If you can talk civilly about your beliefs, you may both come to an understanding of the pros and cons of both sides of this volatile issue. Extremes of any kind seldom steer you in the right direction. Enjoy the debate without making it an argument and learn from each other. Start talking .
Maxy

Dear Maxy ,
I hired a young man to work with me a couple of months ago . He seemed to have a lot of promise , but then it all seemed to fizzle . I would ask him to complete tasks ; when he completed them , he didn't bother to say anything . I told him that initiative is very important to me , as I operate a small business and really don't have time to hold his hand all day . Even though he seems to be very smart , he really never demonstrated initiative . What's worse is that a couple of times I asked him to meet me to bring me important paperwork , and each time he was at least 30 minutes late with no real apology . I am ready to let him go , less than 90 days in . I want to tell him why , as I may be able to help him in his next job . . How do you recommend I talk to him ?
End of Probation 
Dear End Of Probation ,
This is a problem that should have been addressed as each incident occurred.

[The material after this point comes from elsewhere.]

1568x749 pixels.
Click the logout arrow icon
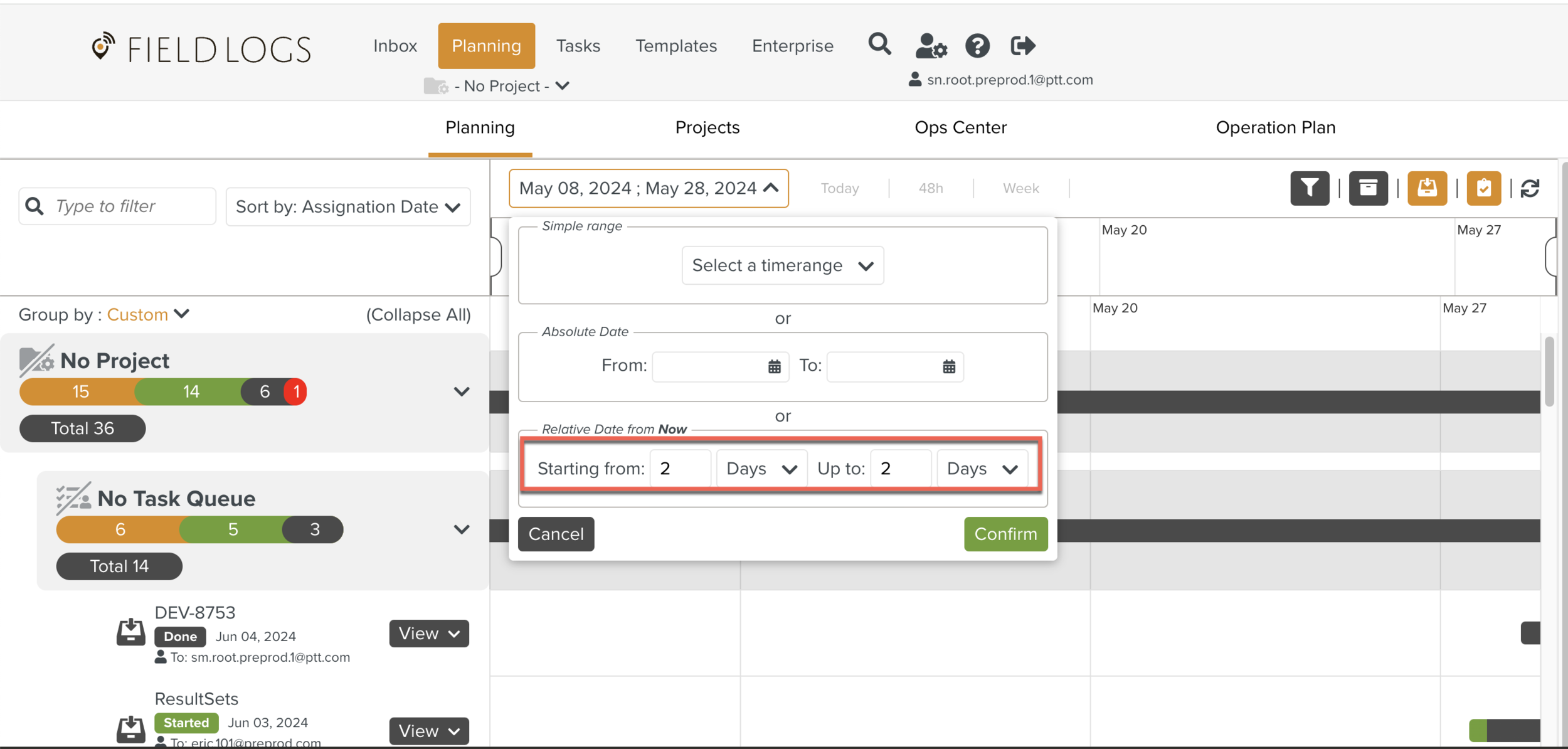coord(1022,46)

Each should have been discussed with the young man and documented . That's what a typical 90 day probationary period is all about...an indoctrination into the way you conduct business and an evaluation of the employee's performance. You should have a system set up, whereby, after a certain number of incidents the employee recieves a warning to give him a chance to improve his performance.
If said employee has reached the limit of your patience for inefficient work habits or tardiness then you have a record to show him that explains why you have to let him go. Go through it point by point so that there is no misunderstanding.
As for initiative...that is very hard to instill in someone, even with incentives. They either have it or they do not.
It is fairly obvious that the young man does not suit the job and should be dismissed. So, point out to him that he must work on improving these particular areas and improving his work ethic so that in his next job he will stand a better chance of success.